El Departamento de Estado de EEUU emitió ayer una alerta sobre el riesgo de viajar a varias regiones de Bolivia debido a las protestas que desde hace más de dos semanas vive el departamento de Potosí, donde al menos 331 extranjeros permanecen bloqueados.
La alerta indica a los ciudadanos estadounidenses que se encuentren en Bolivia que eviten planear viajes que recorran la región de Potosí, donde se encuentra el famoso Salar de Uyuni, o el vecino departamento de Oruro.
Los estadounidenses que se encuentren en esas regiones deberían «tratar de pasar desapercibidos y limitar sus movimientos hasta que la situación mejore», según el comunicado.
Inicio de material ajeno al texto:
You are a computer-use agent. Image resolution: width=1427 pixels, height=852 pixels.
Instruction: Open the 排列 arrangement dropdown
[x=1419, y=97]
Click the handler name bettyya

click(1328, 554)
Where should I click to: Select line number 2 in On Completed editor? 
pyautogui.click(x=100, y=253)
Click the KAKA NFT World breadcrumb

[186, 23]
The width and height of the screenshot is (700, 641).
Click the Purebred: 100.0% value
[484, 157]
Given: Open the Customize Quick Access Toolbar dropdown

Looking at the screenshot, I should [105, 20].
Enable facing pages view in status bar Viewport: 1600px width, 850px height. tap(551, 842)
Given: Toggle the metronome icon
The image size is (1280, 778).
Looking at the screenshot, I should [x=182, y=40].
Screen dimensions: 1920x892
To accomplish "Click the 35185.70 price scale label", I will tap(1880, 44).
El Departamento de Estado subrayó que los bloqueos en Potosí, Oruro y Uyuni han atrapado a «miles de personas, entre ellos varios cientos de turistas» durante un máximo de 16 días, que las provisiones de comida, agua y medicinas son limitadas y que es «probable» que haya saqueos.
Los potosinos reclaman al presidente Evo Morales soluciones al conflicto de límites con Oruro, la construcción de un aeropuerto, proyectos mineros y la preservación del Cerro Rico, mina que es el emblema de la ciudad y puede derrumbarse por la actividad minera.